Questo x jim fu il primo e il piu importante momento ke inizio a segnare la sua vita
« La prima volta in cui ho scoperto la morte... io, mia madre, mio padre, mia nonna e mio nonno stavamo viaggiando in auto attraverso il deserto all'alba. Un camion carico di Indiani aveva sbattuto contro un'altra auto o qualcos'altro: c'erano Indiani insanguinati che stavano morendo sparsi per tutta la strada. Ero solo un bambino e per questo dovetti restare in macchina mentre mio padre e mio nonno scesero a guardare.
Tutto ciò che vidi fu una divertente vernice rossa e della gente distesa attorno, ma sapevo cosa stava succedendo, perché riuscivo a sentire i fremiti delle persone intorno a me, e all'improvviso capii che loro non sapevano più di me cosa stava accadendo. Quella fu la prima volta che ebbi paura... ed ebbi la sensazione, in quel momento, che le anime di quegli Indiani morti - forse una o due di esse - stavano correndomi intorno, ed entravano nella mia anima, e io ero come una spugna, pronto a sedermi là e assorbirle »
« Voglio sentire il sapore, voglio ascoltarla, voglio annusarla. La morte viene una volta sola, giusto? Non voglio mancare all'appuntamento. [...]Amico non lo so. Potrebbe essere l'esperienza che ti fornisce il pezzo mancante del mosaico..." »
Morrison si trasferì con Pamela a Parigi nel marzo 1971 con l'intenzione di dedicarsi solo alla poesia e di smettere di bere. Morì nella sua casa parigina il 3 luglio 1971, nella vasca da bagno.

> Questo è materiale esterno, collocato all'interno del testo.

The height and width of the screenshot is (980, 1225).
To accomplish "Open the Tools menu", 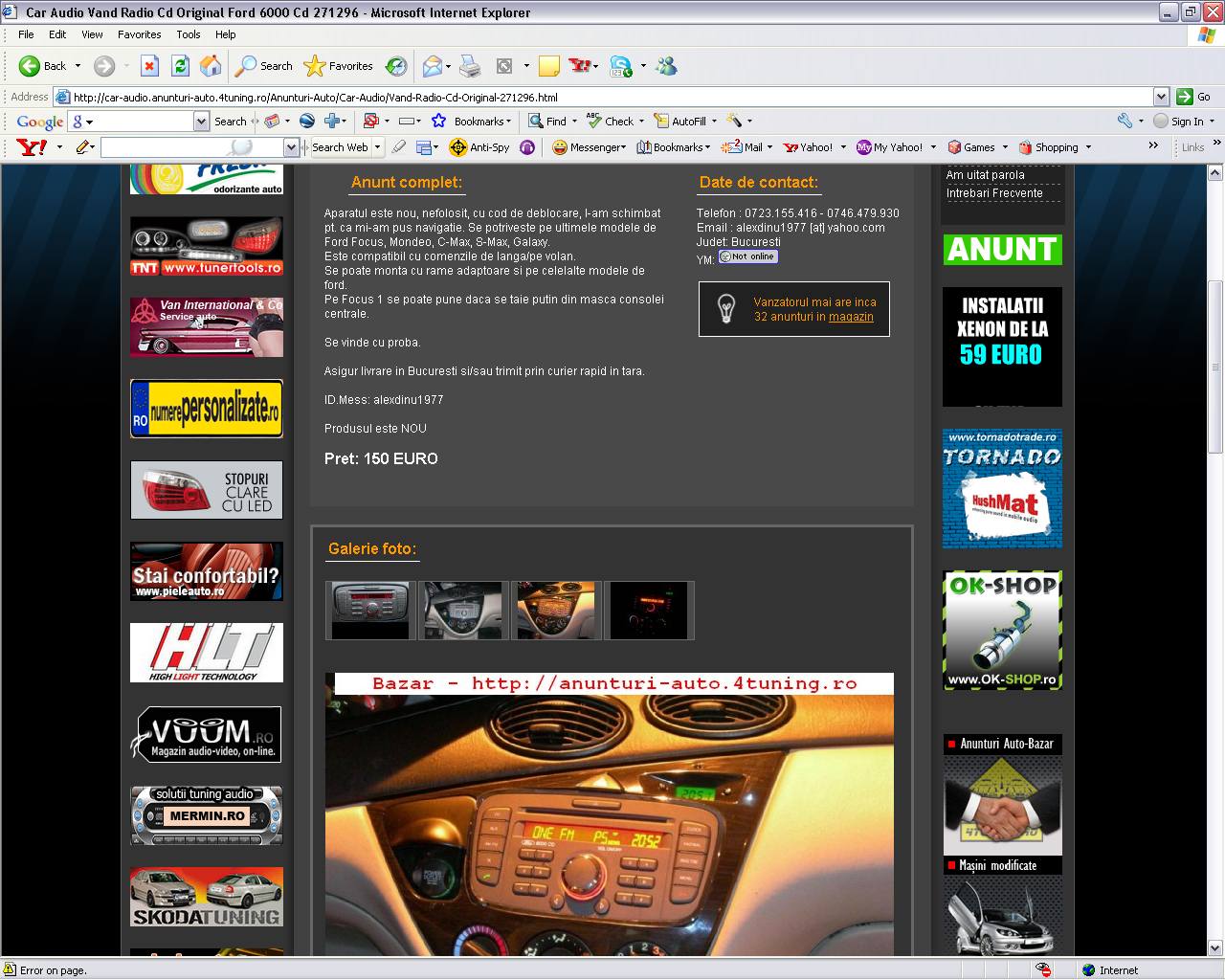I will (188, 34).
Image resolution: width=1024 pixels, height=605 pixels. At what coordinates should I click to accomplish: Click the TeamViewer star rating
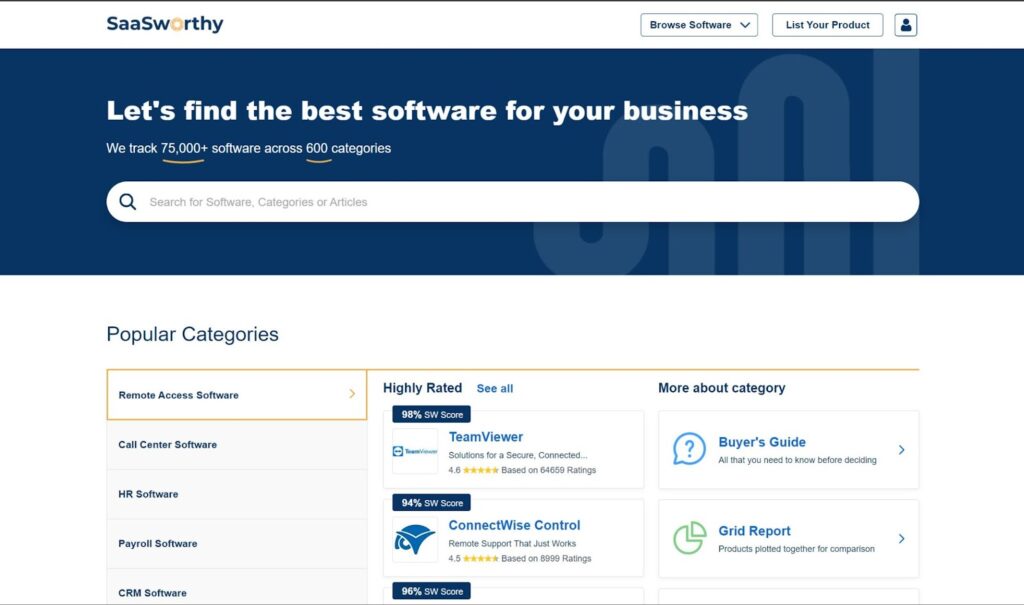(480, 470)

A 27 anni Jim lascia innumerevoli fan nello sconforto raggiungendo la sua fine come nella canzone THE END e ogni giorno nel cimitero di Parigi milioni di fan fanno visita alla sua tomba e ricordano lo sciamano del rock colui che attraverso le porte dell'orizzonte cercava l'infinito. Con lui se ne va un grande della musica e per mio dispiacere non potro mai vedere uno dei suoi concerti/spettacoli.
A presto jim arrivederci nell infinito
Le Droghe
E' risaputo che jim facesse molto uso di sostanze psicotrope per fare i suoi innumerevoli "VIAGGI NEL DESERTO" e tra le piu usate ricordiamo il pejote una pianta grassa con origini sudamericane, appartiene alla famiglia dei cactus nome scientifico LOPHOPHORA WILLIAMSII. Una pianta con delle capacità psicotrope molto notevoli data la concentrazioe massiccia di mescalina sostanza con caratteristiche alluginogena costituita da alcaloidi riescono a far percepire una visione distorta della realta che ti circonda o addirittura provocare dei veri e propri incubi viventi. Nella cultura indiana il peyote era il mezzo cn cui gli sciamani pellerossa invocavano gli spiriti indiani per curare i malati e gli appestati ,cultura che a jim interessò molto visto il frequente uso di queste piante e visto la frequenza dei suoi viaggi.